Florida has received a commitment from South Florida transfer John Egbunu, as CBS Sports's Jeff Borzello, ESPN's Jeff Goodman, and Scout's Evan Daniels all report. And in one fell swoop, the Gators have landed one of the best prizes of the 2014 transfer market, all but replaced Damontre Harris, and secured their frontcourt for at least the 2015-16 season.
Egbunu is the rare top-100 recruit who chose to go to a program less than commensurate with his skills, but he picked USF along with an AAU teammate, Drew Davis, the son of his AAU coach. Davis eventually failed to qualify to enroll at USF, but Egbunu ended up in Tampa — despite waiting until August 2013 to be cleared for the fall, then becoming the focus of an NCAA probe into his eligibility in January — and played fantastic basketball for a freshman for the Bulls.

- Supplied information

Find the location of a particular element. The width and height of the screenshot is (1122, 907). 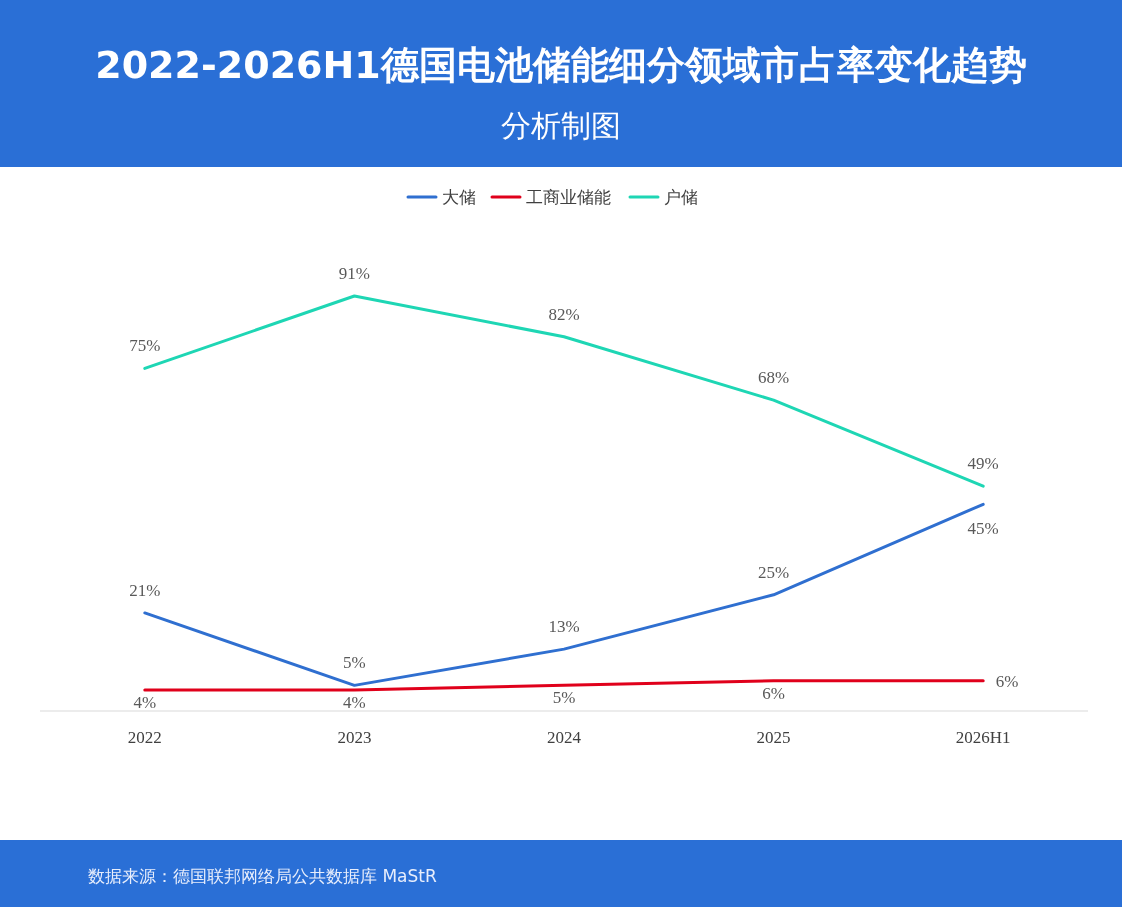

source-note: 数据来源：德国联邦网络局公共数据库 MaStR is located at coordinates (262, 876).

- Problem requirements
Continue the article about Florida landing South Florida transfer John Egbunu, starting right after its last sentence.

- Reply
Egbunu scored 7.4 points and grabbed 6.2 rebounds per game in just under 25 minutes a contest in 2013-14. He also became the Bulls' rim protector, averaging 1.3 blocks per game and occasionally doing things to make observers drool, like swatting a Marcus Smart attempt with picture-perfect form.
But USF was, charitably, terrible, going 12-20 and a hideous 3-15 in the AAC, as awful guard play and perimeter shooting (USF was dead last nationally in three-point percentage) submarined a team that had a surprisingly good frontcourt, between Egbunu and fellow freshman Chris Perry. Coach Stan Heath was fired in March, and the Bulls have had to endure a slew of transfers since, most notably Egbunu.
Egbunu chose Florida over a gaudy list of schools interested in him: Arizona, Georgetown, Michigan State, and Virginia Tech — where former South Florida assistant and Egbunu recruiter Steve Roccaforte landed after being let go along with Heath — were all said to be interested, and the Hoyas, Spartans, and Hokies got visits from the 6'10" center of Nigerian descent.
But he picked Florida. And that's a huge get for the Gators, who now have a center of the future more proven than any high school recruit they could have snagged.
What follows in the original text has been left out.